▶ Задача:
Перепечатайте приведенный ниже текст о надеждах 90-х целиком, не меняя в нем ни одного символа.

Posted 2 июня 2021,, 12:54

Published 2 июня 2021,, 12:54

Modified 5 февраля, 07:07

Updated 5 февраля, 07:07

Надежды 90-х

2 июня 2021, 12:54
Если одна часть народа в этот период видела нечто хорошее, то это хорошее нельзя «отменить» плохим.

Чтобы не ругаться по мелочи и по кругу, решил написать отдельный пост о своем отношении к 1990-м и к спорам о том десятилетии.

Начну с того, что я понимаю: для очень многих сограждан это было тяжелое время. Люди потеряли работу и ясные перспективы карьеры и жизни, что особенно ударило по людям около 40 и старше. Жизненный уровень большинства сильно и резко упал. В результате выросла смертность от алкоголя и от сердечно-сосудистых заболеваний. С ослаблением государства окрепла организованная преступность, все эти «бригады», позднее романтизированные в сериалах. Наконец, в Чечне началась война, унесшая десятки тысяч жизней — как жителей региона, так и тех, кого отправили туда воевать.

▶ Исходные материалы:

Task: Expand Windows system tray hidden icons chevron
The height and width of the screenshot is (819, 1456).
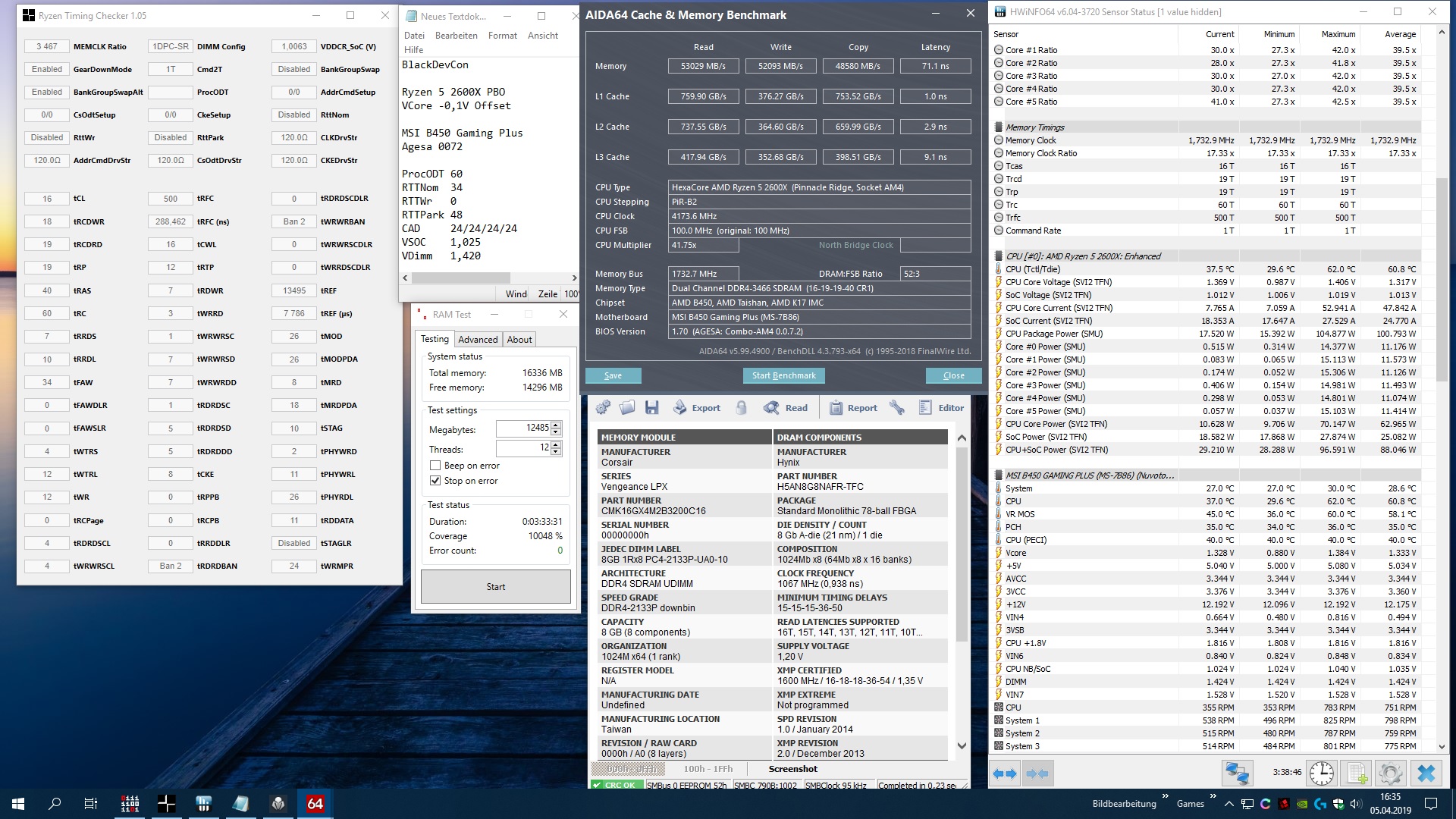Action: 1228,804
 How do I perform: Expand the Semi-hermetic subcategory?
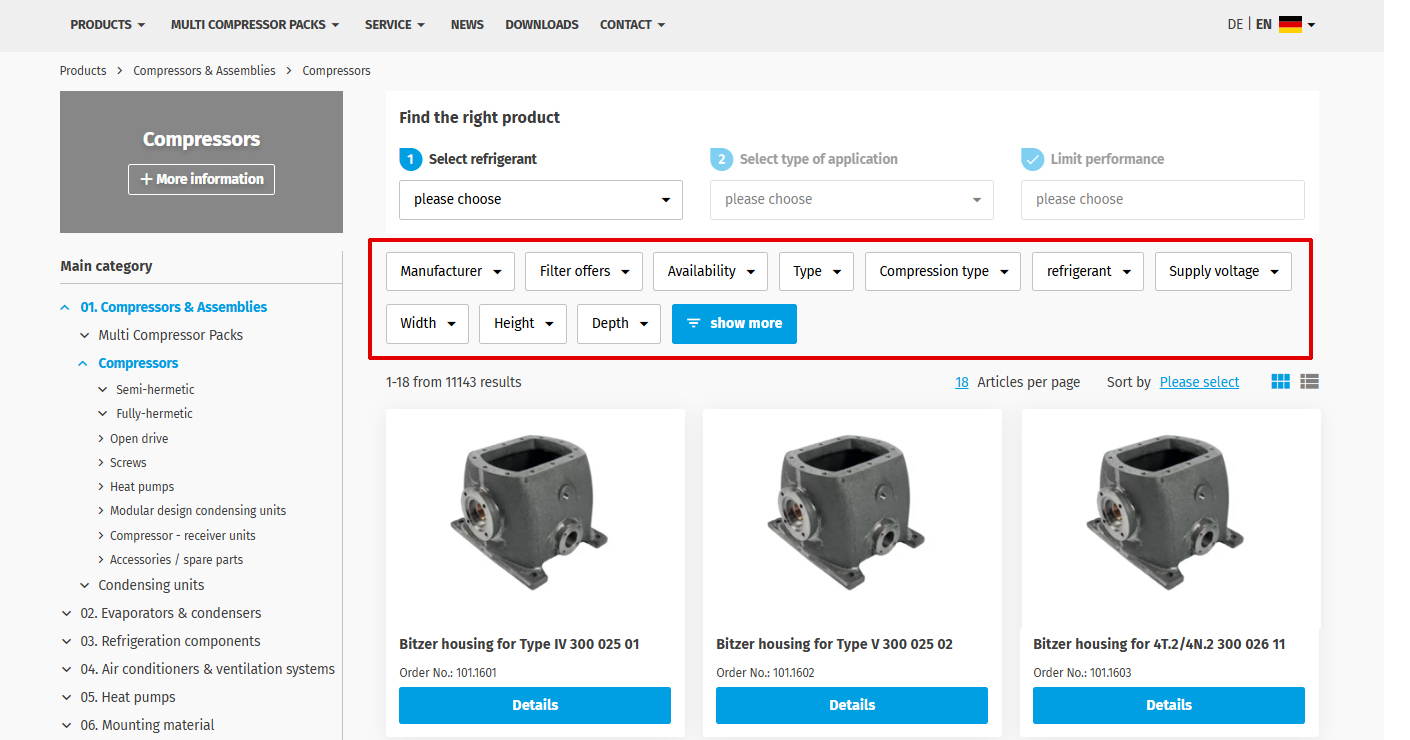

▶ Ответ к задаче:
Posted 2 июня 2021,, 12:54

Published 2 июня 2021,, 12:54

Modified 5 февраля, 07:07

Updated 5 февраля, 07:07

Надежды 90-х

2 июня 2021, 12:54
Если одна часть народа в этот период видела нечто хорошее, то это хорошее нельзя «отменить» плохим.

Чтобы не ругаться по мелочи и по кругу, решил написать отдельный пост о своем отношении к 1990-м и к спорам о том десятилетии.

Начну с того, что я понимаю: для очень многих сограждан это было тяжелое время. Люди потеряли работу и ясные перспективы карьеры и жизни, что особенно ударило по людям около 40 и старше. Жизненный уровень большинства сильно и резко упал. В результате выросла смертность от алкоголя и от сердечно-сосудистых заболеваний. С ослаблением государства окрепла организованная преступность, все эти «бригады», позднее романтизированные в сериалах. Наконец, в Чечне началась война, унесшая десятки тысяч жизней — как жителей региона, так и тех, кого отправили туда воевать.